施設で兄弟のように育った2人の青年。貧困と搾取のなかで生きていた彼らが、見えない壁を壊し、自分で人生をつかみ取ろうとする姿を描いた『ケンタとジュンとカヨちゃんの国』が、11月24日に東京フィルメックスの特別招待作品として上映され、監督、キャストがティーチインを行った。
会場となった有楽町朝日ホールに登壇したのは、松田翔太、高良健吾、安藤サクラと大森立嗣(たつし)監督。緊張気味の松田と高良、そしてマイペースな安藤の対比が印象的だったが、司会から、撮影現場でもそんなに緊張していたのかと聞かれた松田は、この日は笑顔の絶えない監督を横目で見ながら、「監督は現場ではムチャクチャ怖かった」と、苦笑いしながら話し、緊張の理由を明かしていた。
来場者から撮影中の苦労について聞かれると、「雨ですね」と監督。
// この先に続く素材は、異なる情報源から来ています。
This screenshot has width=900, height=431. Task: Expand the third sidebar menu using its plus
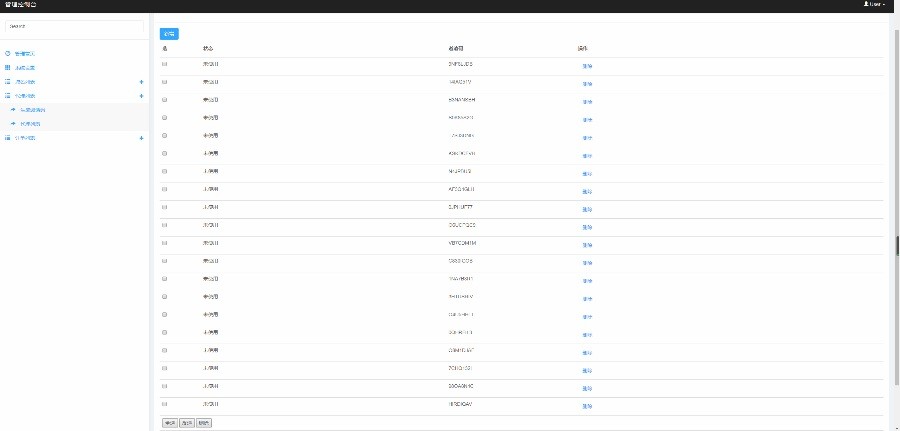tap(141, 81)
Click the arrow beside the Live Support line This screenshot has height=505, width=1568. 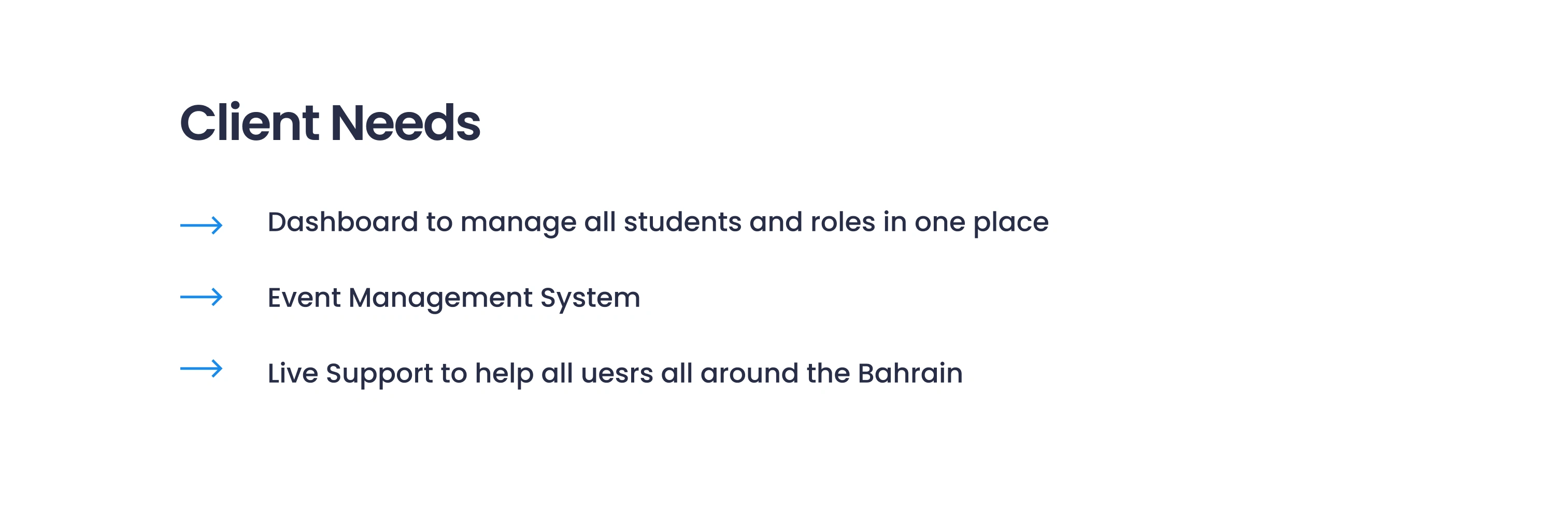(x=202, y=369)
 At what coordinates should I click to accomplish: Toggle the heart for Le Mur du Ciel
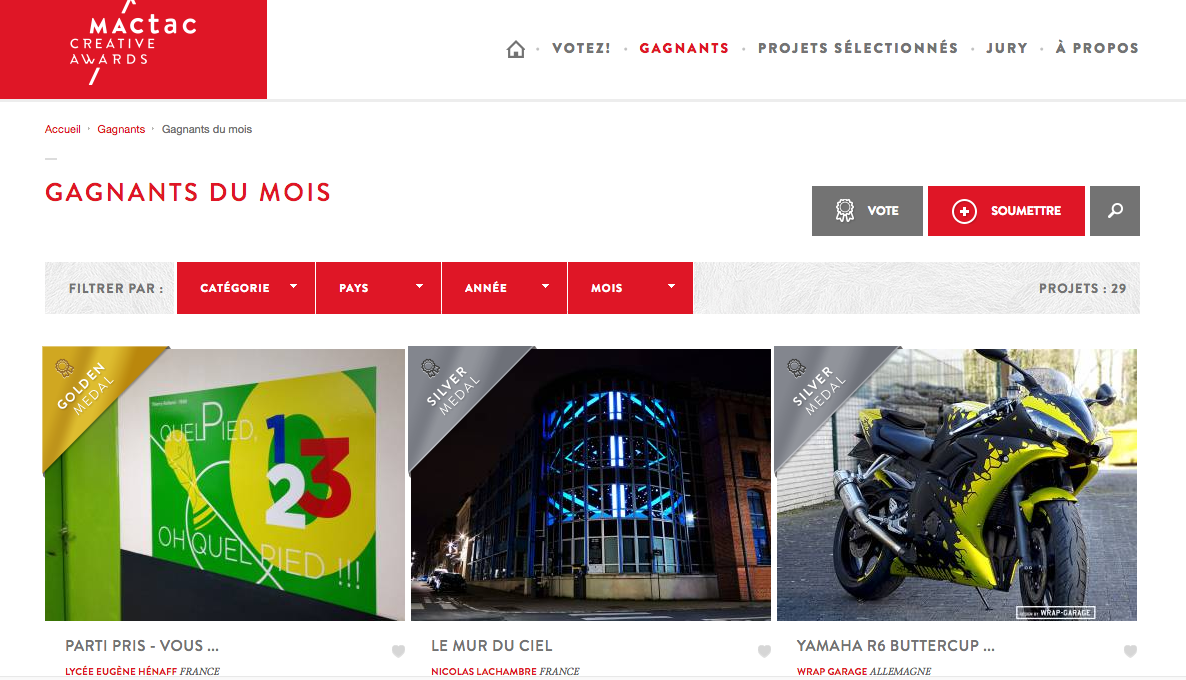tap(765, 651)
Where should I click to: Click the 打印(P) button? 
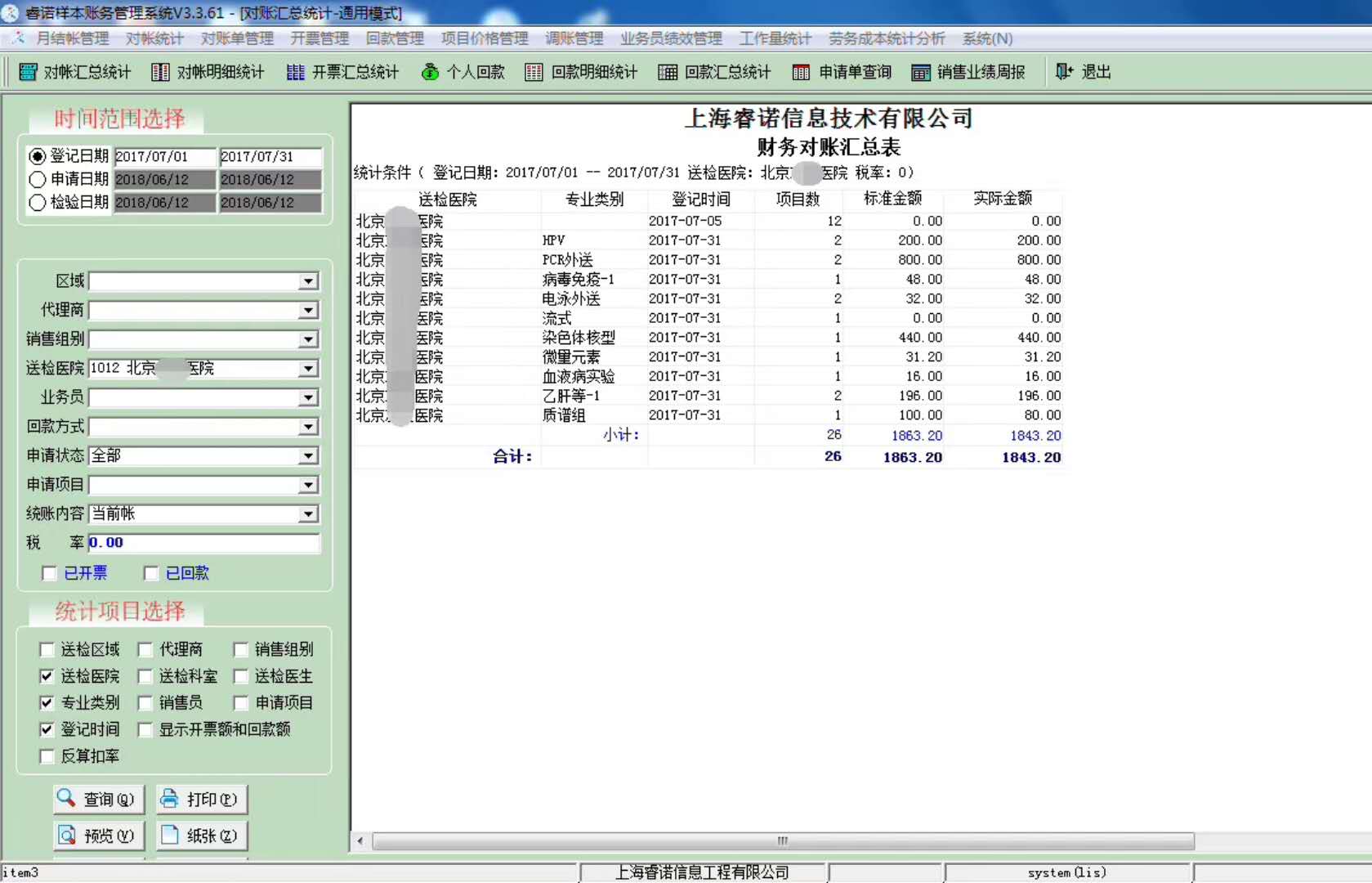point(201,799)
クランクインが梅雨時だったため、天候が一番心配だったという。一方、松田は、「情報が多すぎていろいろなことを考えてしまうので、何もせず自然にしていることが難しかった」と回答。高良は「全部が大変」と言いつつも、「相手の演技に素直に反応するようにしたり、(演じた)ジュンとしてその場に居ることが大切だと思った」と、演技について語っていた。
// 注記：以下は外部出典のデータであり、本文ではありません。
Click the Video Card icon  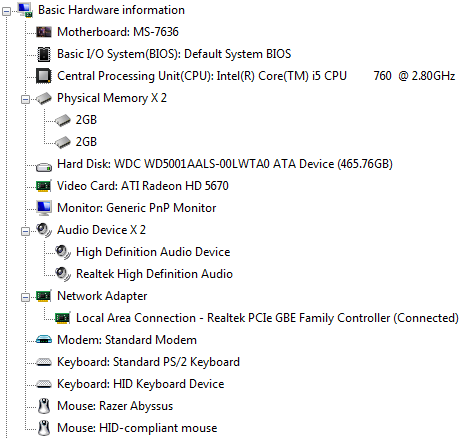44,186
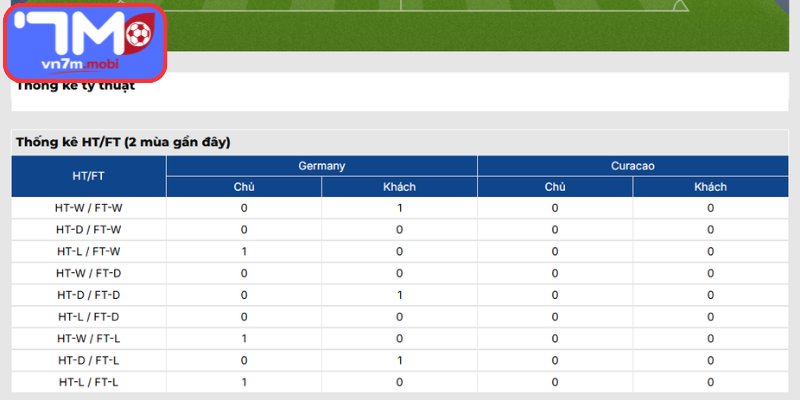Image resolution: width=800 pixels, height=400 pixels.
Task: Click the HT-L / FT-L row label
Action: click(x=89, y=382)
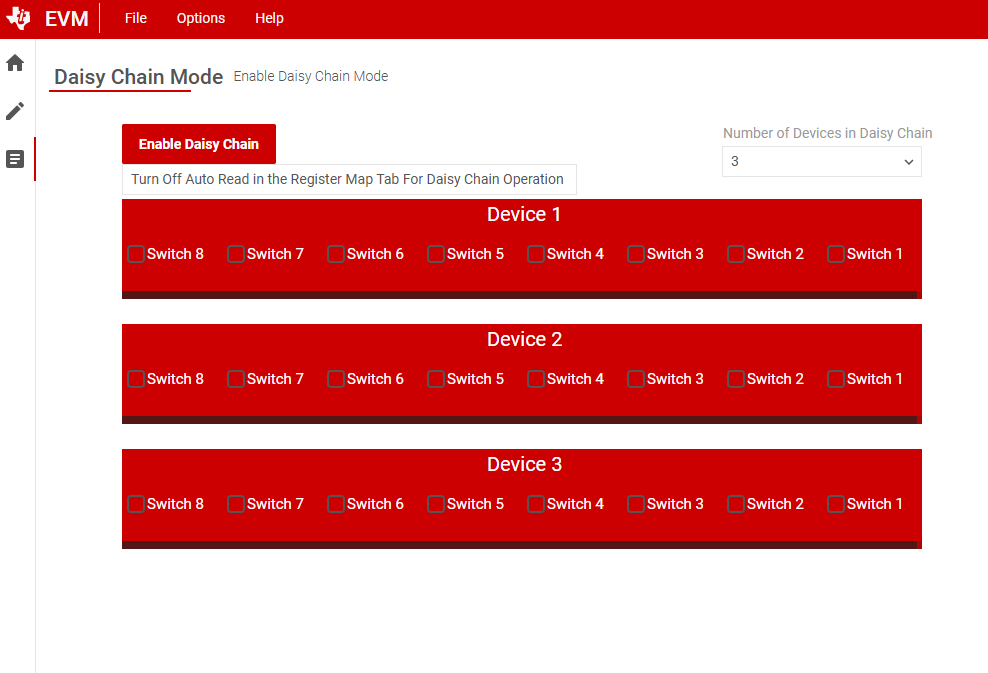Enable Switch 6 in Device 3
This screenshot has height=673, width=988.
point(336,504)
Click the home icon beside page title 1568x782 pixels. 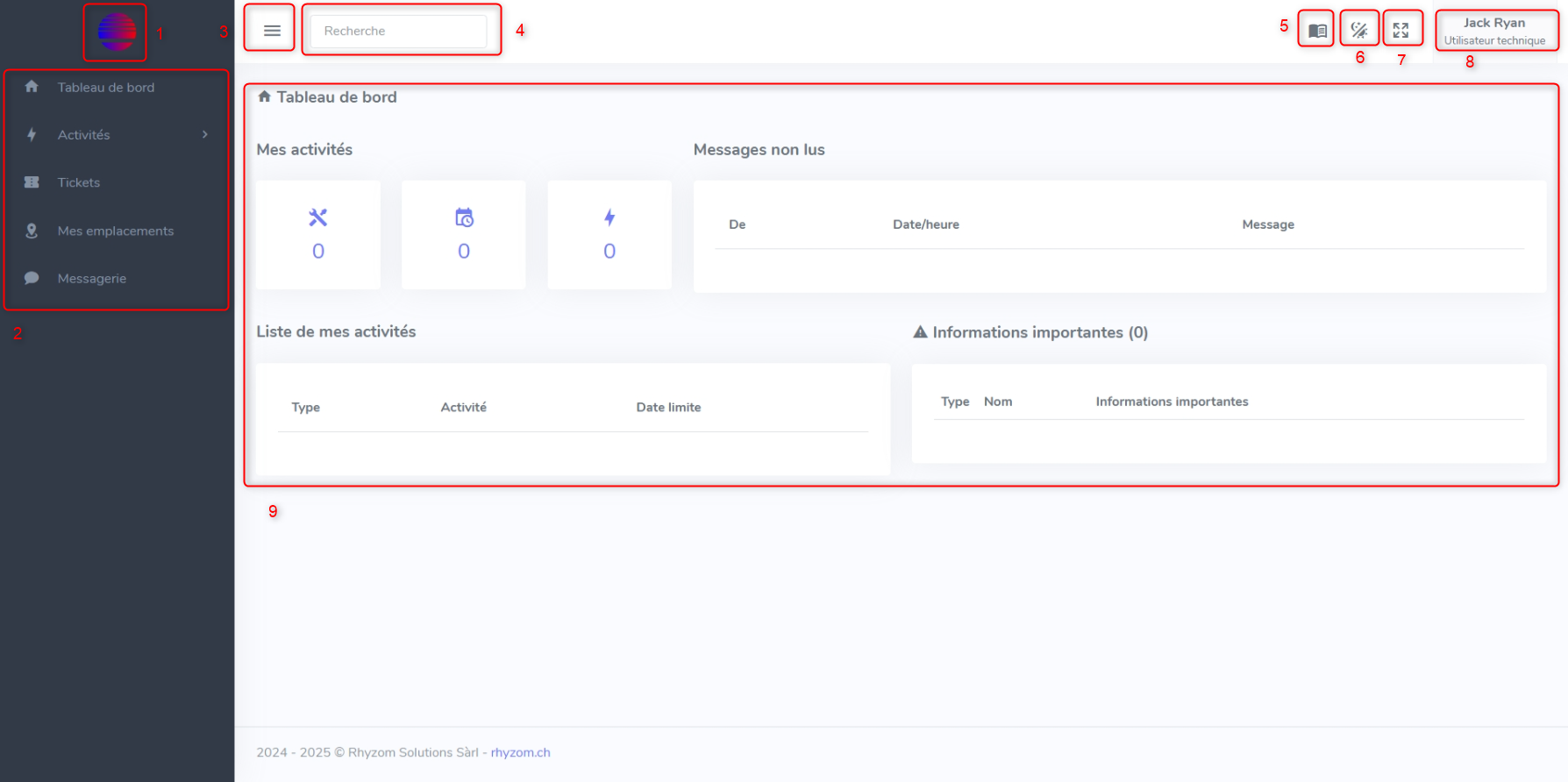coord(264,96)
「監督に『太って欲しい』と言われて、6、7kg太り、腰が痛かった」と語ったのは安藤。高良のバイクの後ろに乗るシーンの撮影を振り返り、「怖かった」とホンネももらしていた。また、ヘタクソなダンスを踊るシーンについても触れ、「ダンスを習っていたので、どう踊ればヘタクソになるのかがよく分からず、難しかった」と、意外な苦労も明かしていた。
『ケンタとジュンとカヨちゃんの国』は、2010年初夏に新宿ピカデリーほか全国にて公開予定。